The people I met the first week made it clear that I was on the right track. [VP/ Market Manager] Chad Lopez knows as much about radio as anyone; he’s willing to be innovative. [Assistant PD] Matt Dahl is a genius when it comes to programming and production. We often re-record based on what he has to say. [Program Director] Craig Schwalb knows what works and what doesn’t work. He’s taught me a lot. And [Director of Sales] Glen Tacinelli, who organized the sales team to support my efforts. So my experience with WABC led me to believe this could be a very rewarding chapter.

Krantz: Tell us about the show.
Weber: The show is about the business of fashion, but much more than that. It is about helping people find their own success, and teaching them to be interesting. We try to make the stories entertaining, to have fun for myself and fun for the audience.

Weber with designer John Varvatos

Krantz: You’ve interviewed some incredible guests at the Cumulus “Stage 17” studios in New York.
Weber: I’ve had so many — Tommy Hilfiger, Joseph Abboud, and John Varvatos. I asked Tommy Hilfiger, “How do you feel about being so popular?” And he said, “What it taught me is to keep changing my product,
keep raising the bar.”

I’ve talked to the CEO of Barney’s. I speak to CEOs, designers, people that my audience would be interested in learning from, how they got to be successful, because the show is about helping people find their way. I didn’t intern at Fortune 500 companies. I started with nothing except desire, and I make sure we talk about how my guests became who they are. We discuss lessons that apply to any industry. My guests are from retail, luxury, manufacturing, consulting, banking.

Krantz: You have brought several big fashion brands in as sponsors, generating over $1 million since you hit the air, all of them new sponsors who have never advertised on radio. How did this happen, and are they happy with the results?
Weber: It’s a collaborative effort. I work closely with the Cumulus New York sales team. Chad Lopez and Glen Tacinelli assigned an experienced AE to work with me. His name is John Tyanski. He’s one of the smartest, most aggressive, and most amiable people I have worked with. This guy wants to win, he believes in the show, and he’s there for me and has been there for me every step of the way to follow up and build a great marketing plan for our advertisers.

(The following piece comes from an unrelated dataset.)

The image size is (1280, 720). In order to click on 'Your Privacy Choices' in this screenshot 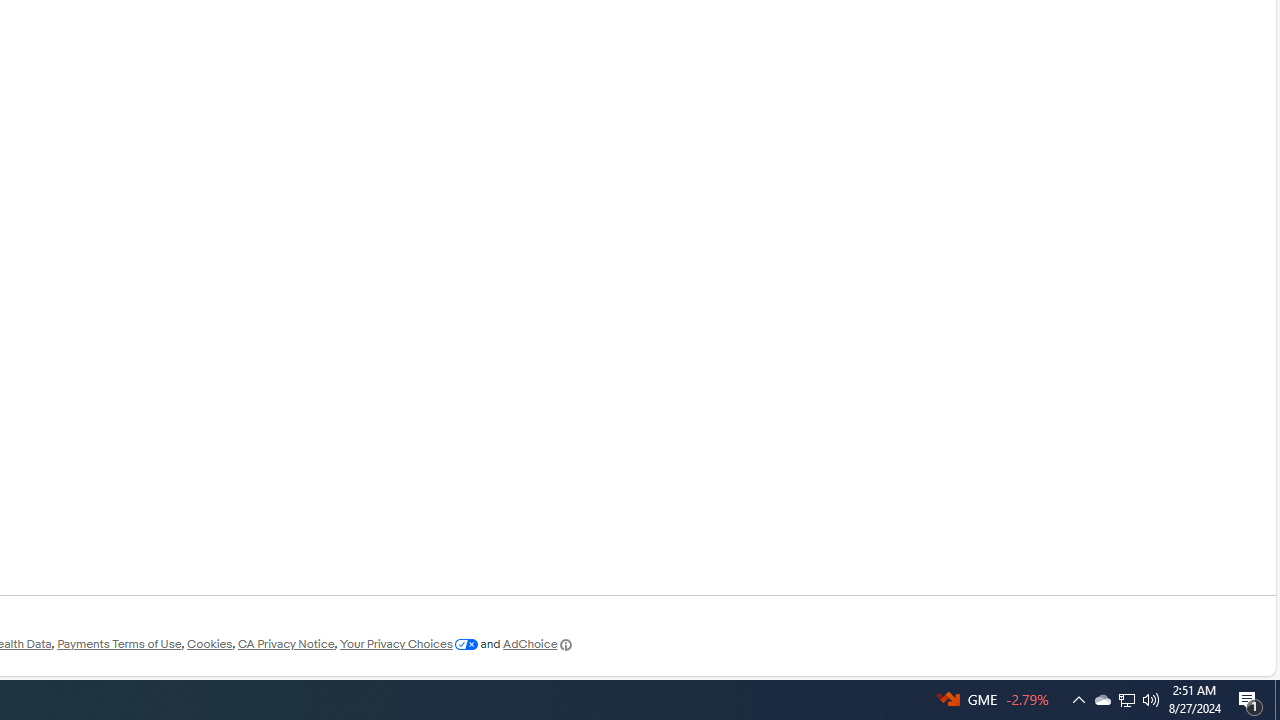, I will do `click(407, 644)`.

We go on the calls together. After I have spoken in advance to my fashion-industry colleagues, I tell them that John’s going to call them, and he’s the one who goes in there and talks about the powers of radio, talks about the reach of WABC, and he’s the one that closes the deal. So together we work very well, we are a good team.

Krantz: I hear syndication is on the horizon. How’s that going to change the focus

Mark Weber in the WABC studios

of the show, if at all?
Weber: The message I deliver — on how to be successful — is universal, it’s not just aimed at New York. I’ve spent my career around the world, and traveling in almost every state. This show will play nationwide.

Krantz: If you had a different career path, what would you be doing?
Weber: I’ve always been fascinated by cars — and they’re dull and boring. I want to pull my hair out. I can go to the auto industry tomorrow and shake that place up, change the look of all those SUVs. It’s the same as being in fashion. You have a product that consumers want. The “fashion” of that product matters, the engineering matters, the way it works with consumers matters. You have to interest the consumer market and advertise to them. So, if left to my own devices way back when, I would have gone to the auto industry.

Krantz: What advice do you have for young entrepreneurs?
Weber: Starting out, you first need a desire to win and the recognition that you can be successful. That’s all I had when I began. But more importantly, you have to be curious. Whatever job you’re doing, learn it and do it well. And all the other jobs surrounding you, you should be interested in too, curious about how they impact what you’re doing. You’re building your skill set. Based on my own life and career, there’s nothing more important than learning and being curious.

And that’s the backdrop I think you need to make it on radio — or to make it in life.